Durante essa quarta-feira (23), o Tribunal de Contas da União (TCU) voltou a pedir que a Procuradoria-Geral da República (PGR) bloqueie os bens do ex-juiz Moro devido ao fato de que ele teria sonegado impostos e ido contra o que é de interesse público quando estava trabalhando para o Estado. Uma das acusações é sobre o fato dele ter recebido mais de R$ 811 mil em apenas um mês com consultoria para as empresas que estavam sendo investigadas pela Lava Jato ao mesmo tempo em que não declarou esse valor.
De acordo com o que foi informado pela CNN, Moro teria sido contratado pela Alvarez & Marsal como pessoa jurídica e, assim sendo, não teria nenhum tipo de vínculo empregatício com a instituição em caso de investigação. Ao ter sido questionado sobre o fato de terem emitido valores milionários em notas fiscais para a instituição, ele argumentou que se tratava de apenas um erro técnico.

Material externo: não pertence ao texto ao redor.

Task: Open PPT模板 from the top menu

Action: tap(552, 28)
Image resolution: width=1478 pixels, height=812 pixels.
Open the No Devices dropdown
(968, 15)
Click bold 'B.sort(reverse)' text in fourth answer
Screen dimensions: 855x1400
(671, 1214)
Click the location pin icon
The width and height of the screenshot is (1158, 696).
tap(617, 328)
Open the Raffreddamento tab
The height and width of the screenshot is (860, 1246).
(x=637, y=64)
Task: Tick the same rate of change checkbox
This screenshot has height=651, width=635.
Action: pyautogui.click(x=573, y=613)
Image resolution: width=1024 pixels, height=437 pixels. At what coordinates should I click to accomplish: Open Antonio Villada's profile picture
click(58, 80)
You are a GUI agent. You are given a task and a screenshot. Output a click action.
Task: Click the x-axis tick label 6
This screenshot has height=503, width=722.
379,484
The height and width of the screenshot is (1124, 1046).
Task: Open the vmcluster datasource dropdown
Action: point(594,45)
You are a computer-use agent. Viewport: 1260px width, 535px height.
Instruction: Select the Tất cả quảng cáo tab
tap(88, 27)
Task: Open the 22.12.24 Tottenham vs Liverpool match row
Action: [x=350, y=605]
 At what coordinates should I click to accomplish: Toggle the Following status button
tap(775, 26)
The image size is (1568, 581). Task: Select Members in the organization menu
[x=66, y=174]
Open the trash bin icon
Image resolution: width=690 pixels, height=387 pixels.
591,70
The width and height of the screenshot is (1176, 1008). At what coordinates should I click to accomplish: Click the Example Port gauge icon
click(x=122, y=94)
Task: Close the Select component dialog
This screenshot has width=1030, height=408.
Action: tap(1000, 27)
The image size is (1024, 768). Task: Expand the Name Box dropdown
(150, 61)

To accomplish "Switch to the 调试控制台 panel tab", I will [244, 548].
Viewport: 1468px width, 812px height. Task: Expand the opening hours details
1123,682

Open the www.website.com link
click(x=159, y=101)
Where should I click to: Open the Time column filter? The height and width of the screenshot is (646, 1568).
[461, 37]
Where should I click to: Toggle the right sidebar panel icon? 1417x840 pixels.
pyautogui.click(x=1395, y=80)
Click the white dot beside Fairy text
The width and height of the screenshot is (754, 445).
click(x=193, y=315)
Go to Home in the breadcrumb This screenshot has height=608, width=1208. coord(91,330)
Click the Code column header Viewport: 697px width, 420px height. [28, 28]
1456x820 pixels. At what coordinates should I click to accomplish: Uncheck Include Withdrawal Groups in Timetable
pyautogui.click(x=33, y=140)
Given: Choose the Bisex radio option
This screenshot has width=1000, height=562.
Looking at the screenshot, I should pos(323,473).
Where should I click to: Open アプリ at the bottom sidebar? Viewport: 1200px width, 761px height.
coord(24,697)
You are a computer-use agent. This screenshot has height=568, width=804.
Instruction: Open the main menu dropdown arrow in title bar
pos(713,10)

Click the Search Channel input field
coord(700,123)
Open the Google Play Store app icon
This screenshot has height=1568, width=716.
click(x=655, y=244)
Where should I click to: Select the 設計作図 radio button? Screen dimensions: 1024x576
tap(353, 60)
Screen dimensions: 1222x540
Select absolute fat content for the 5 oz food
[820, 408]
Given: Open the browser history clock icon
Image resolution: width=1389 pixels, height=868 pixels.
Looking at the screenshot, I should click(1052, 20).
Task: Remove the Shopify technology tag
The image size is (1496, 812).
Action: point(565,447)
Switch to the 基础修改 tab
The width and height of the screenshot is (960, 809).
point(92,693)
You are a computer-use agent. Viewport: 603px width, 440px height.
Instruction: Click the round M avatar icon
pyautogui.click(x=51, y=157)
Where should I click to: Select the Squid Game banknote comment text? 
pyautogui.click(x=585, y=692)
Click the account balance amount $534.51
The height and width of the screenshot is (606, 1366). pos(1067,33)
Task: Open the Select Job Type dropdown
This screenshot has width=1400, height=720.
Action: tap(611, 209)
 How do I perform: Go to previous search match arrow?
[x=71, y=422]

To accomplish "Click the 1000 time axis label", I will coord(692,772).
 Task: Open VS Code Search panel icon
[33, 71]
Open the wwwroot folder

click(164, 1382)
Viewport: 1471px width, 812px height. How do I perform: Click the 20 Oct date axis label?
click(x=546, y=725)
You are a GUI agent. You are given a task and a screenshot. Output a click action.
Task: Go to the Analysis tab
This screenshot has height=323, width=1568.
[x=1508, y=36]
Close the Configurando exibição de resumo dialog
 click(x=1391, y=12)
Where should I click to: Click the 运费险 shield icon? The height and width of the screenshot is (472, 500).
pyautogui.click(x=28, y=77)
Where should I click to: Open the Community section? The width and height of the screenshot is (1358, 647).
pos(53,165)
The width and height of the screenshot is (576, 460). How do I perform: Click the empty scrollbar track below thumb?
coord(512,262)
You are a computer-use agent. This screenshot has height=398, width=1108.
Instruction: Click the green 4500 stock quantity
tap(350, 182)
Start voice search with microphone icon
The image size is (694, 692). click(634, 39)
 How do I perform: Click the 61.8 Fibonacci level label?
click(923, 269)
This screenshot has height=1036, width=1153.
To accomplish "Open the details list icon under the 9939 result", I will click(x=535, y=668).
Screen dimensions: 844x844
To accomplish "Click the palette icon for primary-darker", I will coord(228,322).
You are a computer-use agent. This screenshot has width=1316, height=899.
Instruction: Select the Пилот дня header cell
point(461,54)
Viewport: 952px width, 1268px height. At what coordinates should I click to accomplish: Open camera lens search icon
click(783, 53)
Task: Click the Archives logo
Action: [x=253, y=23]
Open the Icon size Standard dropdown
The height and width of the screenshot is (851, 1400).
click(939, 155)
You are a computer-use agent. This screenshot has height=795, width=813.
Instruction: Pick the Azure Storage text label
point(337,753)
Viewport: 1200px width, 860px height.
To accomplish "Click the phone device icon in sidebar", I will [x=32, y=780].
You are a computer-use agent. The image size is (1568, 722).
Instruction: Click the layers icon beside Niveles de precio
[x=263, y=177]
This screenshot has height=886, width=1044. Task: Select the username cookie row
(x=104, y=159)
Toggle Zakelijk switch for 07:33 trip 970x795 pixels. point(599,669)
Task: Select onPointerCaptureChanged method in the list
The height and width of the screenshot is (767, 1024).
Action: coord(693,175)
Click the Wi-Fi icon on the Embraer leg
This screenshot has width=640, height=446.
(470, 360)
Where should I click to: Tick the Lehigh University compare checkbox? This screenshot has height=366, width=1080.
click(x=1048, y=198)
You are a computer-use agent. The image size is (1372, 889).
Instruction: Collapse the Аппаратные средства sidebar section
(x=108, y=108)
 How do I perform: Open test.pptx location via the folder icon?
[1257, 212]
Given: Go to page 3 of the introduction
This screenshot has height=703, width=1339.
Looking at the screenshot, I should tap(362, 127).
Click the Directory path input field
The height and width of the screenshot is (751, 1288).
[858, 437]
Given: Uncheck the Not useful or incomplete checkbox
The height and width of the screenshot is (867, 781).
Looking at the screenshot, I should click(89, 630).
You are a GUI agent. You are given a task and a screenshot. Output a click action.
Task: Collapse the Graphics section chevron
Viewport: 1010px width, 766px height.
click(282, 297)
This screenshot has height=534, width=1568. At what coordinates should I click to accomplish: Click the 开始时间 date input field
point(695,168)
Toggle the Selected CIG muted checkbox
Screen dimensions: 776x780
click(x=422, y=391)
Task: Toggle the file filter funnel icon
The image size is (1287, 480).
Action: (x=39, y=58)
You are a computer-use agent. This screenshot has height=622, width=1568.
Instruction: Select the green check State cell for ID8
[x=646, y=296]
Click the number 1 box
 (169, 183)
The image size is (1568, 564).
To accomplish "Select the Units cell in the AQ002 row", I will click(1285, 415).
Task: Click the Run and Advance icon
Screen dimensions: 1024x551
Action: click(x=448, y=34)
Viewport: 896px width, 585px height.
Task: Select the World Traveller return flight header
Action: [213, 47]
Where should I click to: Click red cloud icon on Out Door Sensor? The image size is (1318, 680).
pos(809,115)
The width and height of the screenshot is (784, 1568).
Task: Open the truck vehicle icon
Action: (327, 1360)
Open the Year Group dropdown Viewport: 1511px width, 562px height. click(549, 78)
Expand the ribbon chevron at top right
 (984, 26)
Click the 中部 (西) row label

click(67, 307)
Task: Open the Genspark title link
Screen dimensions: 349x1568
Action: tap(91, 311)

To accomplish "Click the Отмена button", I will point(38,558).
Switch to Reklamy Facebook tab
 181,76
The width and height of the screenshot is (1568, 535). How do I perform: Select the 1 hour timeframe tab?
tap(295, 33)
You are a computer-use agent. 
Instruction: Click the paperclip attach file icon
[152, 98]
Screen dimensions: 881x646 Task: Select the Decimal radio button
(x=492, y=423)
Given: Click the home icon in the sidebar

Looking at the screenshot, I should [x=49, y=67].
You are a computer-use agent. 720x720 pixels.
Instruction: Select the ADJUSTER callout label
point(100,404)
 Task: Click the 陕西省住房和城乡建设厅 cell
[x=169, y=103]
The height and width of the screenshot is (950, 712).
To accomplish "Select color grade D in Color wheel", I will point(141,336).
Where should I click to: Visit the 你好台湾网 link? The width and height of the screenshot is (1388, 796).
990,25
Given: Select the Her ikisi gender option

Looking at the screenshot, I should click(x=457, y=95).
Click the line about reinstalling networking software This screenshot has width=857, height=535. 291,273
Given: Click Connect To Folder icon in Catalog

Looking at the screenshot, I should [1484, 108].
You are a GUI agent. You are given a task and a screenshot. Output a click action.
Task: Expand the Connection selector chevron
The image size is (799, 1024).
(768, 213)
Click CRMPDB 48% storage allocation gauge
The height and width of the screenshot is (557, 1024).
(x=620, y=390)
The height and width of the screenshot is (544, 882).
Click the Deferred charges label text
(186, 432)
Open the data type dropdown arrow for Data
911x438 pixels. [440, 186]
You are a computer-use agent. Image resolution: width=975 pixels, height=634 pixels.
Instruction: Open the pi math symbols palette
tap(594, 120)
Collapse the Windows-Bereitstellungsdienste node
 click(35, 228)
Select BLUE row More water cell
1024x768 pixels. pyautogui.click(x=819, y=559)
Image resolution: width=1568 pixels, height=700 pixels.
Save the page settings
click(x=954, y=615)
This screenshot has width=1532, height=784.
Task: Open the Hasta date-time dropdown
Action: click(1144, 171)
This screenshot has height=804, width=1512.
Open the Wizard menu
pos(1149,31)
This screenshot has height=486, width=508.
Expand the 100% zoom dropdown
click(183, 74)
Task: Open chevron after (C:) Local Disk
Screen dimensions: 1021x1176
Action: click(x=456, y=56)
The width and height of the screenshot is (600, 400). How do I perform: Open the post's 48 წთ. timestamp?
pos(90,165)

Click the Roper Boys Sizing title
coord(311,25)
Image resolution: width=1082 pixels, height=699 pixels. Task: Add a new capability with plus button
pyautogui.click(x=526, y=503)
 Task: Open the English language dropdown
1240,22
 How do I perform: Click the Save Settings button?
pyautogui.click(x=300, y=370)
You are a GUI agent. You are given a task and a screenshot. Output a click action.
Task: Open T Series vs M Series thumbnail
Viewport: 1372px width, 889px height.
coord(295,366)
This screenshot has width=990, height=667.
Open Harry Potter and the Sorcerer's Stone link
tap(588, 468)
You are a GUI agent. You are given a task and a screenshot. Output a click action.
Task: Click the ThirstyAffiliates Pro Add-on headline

Durante o ano de 2021, Moro também estava sendo investigado sobre o fato de não ter sido imparcial com o julgamento do petista Luiz Inácio Lula da Silva, que voltou a ser considerado como ficha limpa ao mesmo tempo em que pode se candidatar para as eleições do ano de 2022 porque não existem provas o suficiente de que o triplex que estava no nome do petista tenha sido comprado com o desvio de verbas públicas.
Moro teria auxiliado as empresas que até então estavam sendo investigadas pela Lava Jato por corrupção e lavagem de dinheiro.